| TASKS TO PERFORM |
1. According to the passage on bell jellies, what are the eyes at the base of the tentacles of P. penicillatus called?
2. Continue the passage on bell jellies from its last sentence.

| TEXT BLOCK |
◇ ◇ ◇ ◇ ◇ ◇ ◇
Polyorchis, or bell jellies, is a genus of hydrozoans in the family Corynidae. The bells can reach about 2.25 inches (5 cm).They are often found in harbors, marinas, and other calm waters close to shore. They feed on plankton and benthic crustaceans and are found near the sea floor. This page discusses the species' general morphology, geographic range and habitat, and diet.

== General Morphology ==
Polyorchis are at least as tall as they are wide, reaching up to 60 millimeters in height and averaging 20 millimeters in width. They have a fragile, non-gelatinous bell membrane, and they have a whorl of around 100 - up to 160 - unbranched individual tentacles connected at the bell's margin.

They have a well-developed velum, which are common in Hydroid medusae for means of greater thrust when contracting their bell during movement. Running from top to bottom inside the bell are four simple radial canals with 15-25 pairs of lateral blind-sided channels called diverticula. Radial canals are part of the digestive system, aiding with nutrient distribution across the bell.

Polyorchis are transparent with red coloration in their internal organs and eye spots around the rim of their bell. The red pigmentation helps them camouflage. P. penicillatus is nicknamed "red-eyed jellyfish", because at the base of the tentacles are several eyes, called ocelli, which contain light-sensing cells and red pigments.

Extending the entire length of the bell cavity, the manubrium is a tubular stalk that starts from a short gastric peduncle at the top of the bell and ends at the mouth in the center of the underside of the bell. It is connected to the gastrovascular cavity and has four frilly lips, also called oral arms, that surround the mouth and help with food capture.
◇ ◇ ◇ ◇ ◇ ◇ ◇
| RECORDS PROVIDED |
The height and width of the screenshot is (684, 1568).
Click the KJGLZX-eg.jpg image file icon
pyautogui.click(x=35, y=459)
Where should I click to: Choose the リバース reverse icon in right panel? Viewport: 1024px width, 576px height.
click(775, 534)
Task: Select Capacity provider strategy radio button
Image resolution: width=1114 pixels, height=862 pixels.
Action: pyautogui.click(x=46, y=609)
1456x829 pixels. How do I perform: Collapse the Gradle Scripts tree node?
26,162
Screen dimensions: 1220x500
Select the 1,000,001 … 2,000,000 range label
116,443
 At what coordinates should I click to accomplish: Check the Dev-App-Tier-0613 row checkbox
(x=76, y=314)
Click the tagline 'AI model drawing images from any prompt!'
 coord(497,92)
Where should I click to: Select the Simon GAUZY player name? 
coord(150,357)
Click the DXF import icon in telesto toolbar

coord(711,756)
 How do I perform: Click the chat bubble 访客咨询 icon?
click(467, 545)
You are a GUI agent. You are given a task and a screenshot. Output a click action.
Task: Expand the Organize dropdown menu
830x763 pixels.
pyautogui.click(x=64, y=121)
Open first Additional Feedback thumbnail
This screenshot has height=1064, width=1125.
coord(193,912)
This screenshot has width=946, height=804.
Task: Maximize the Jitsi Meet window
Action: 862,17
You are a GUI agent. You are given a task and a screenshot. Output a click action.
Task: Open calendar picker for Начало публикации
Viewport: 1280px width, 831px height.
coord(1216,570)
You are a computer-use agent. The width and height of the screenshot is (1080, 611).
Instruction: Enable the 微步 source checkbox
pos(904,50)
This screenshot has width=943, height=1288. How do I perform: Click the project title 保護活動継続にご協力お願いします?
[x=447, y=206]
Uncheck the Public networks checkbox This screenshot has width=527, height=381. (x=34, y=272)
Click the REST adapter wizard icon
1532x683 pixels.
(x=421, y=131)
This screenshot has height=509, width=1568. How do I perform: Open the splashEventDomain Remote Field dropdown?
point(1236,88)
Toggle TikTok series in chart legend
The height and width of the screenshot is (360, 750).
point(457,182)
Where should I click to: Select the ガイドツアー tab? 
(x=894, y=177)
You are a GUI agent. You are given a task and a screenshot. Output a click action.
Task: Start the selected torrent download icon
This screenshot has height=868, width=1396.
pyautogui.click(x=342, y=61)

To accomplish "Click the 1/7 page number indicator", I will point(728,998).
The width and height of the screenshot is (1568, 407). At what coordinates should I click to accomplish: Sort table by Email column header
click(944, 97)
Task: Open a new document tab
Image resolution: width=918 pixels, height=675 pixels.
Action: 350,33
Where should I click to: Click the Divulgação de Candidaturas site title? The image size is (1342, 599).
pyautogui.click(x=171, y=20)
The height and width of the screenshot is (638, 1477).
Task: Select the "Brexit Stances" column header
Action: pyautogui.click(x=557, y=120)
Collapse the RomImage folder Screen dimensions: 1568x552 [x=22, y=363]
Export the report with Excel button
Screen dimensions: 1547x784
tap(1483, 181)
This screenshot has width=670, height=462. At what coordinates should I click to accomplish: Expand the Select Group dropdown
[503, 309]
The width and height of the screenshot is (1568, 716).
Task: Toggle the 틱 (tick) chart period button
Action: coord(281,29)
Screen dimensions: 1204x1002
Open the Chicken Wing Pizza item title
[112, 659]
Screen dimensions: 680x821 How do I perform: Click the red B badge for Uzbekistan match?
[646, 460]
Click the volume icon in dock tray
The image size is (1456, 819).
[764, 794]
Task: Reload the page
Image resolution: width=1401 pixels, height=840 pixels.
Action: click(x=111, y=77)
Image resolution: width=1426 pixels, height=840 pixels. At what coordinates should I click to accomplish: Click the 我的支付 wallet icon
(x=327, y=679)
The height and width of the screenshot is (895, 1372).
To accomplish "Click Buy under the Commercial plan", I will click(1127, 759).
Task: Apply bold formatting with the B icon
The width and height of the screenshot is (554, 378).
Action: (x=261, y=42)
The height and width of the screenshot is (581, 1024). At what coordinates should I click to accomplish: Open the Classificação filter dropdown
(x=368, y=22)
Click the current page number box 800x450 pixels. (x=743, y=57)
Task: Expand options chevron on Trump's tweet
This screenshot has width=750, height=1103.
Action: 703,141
◇ ◇ ◇ ◇ ◇ ◇ ◇
| REPLIES |
1. Ocelli.

2.
== Geographical Range and Habitat ==
Polyorchis are found along the west coast of North America. P. penicillatus have been seen from the Aleutian Islands of Alaska to the Sea of Cortez in Mexico. The geographical location that the species was most likely first discovered and described is San Francisco Bay in Northern California.

They are a coastal species, often found in shallow waters, like harbors and marinas, and around docks. Throughout their geographic range, they are found in both temperate and cold waters, and they spend most of their time near the bottom of the ocean.

== Diet ==
P. penicillatus feed on bottom-dwelling crustaceans and other microorganisms. They press their manubrium (mouth) to the ocean floor to feed on organisms living on the bottom of the ocean, relying on their tentacles for stability. For water column feeding, they extend their tentacles and let the ends flow down. Sometimes they drift slowly downward towards the ocean floor, waiting for predators to come into contact with their tentacles. Polyorchis use their tentacles to transport their prey to their mouth.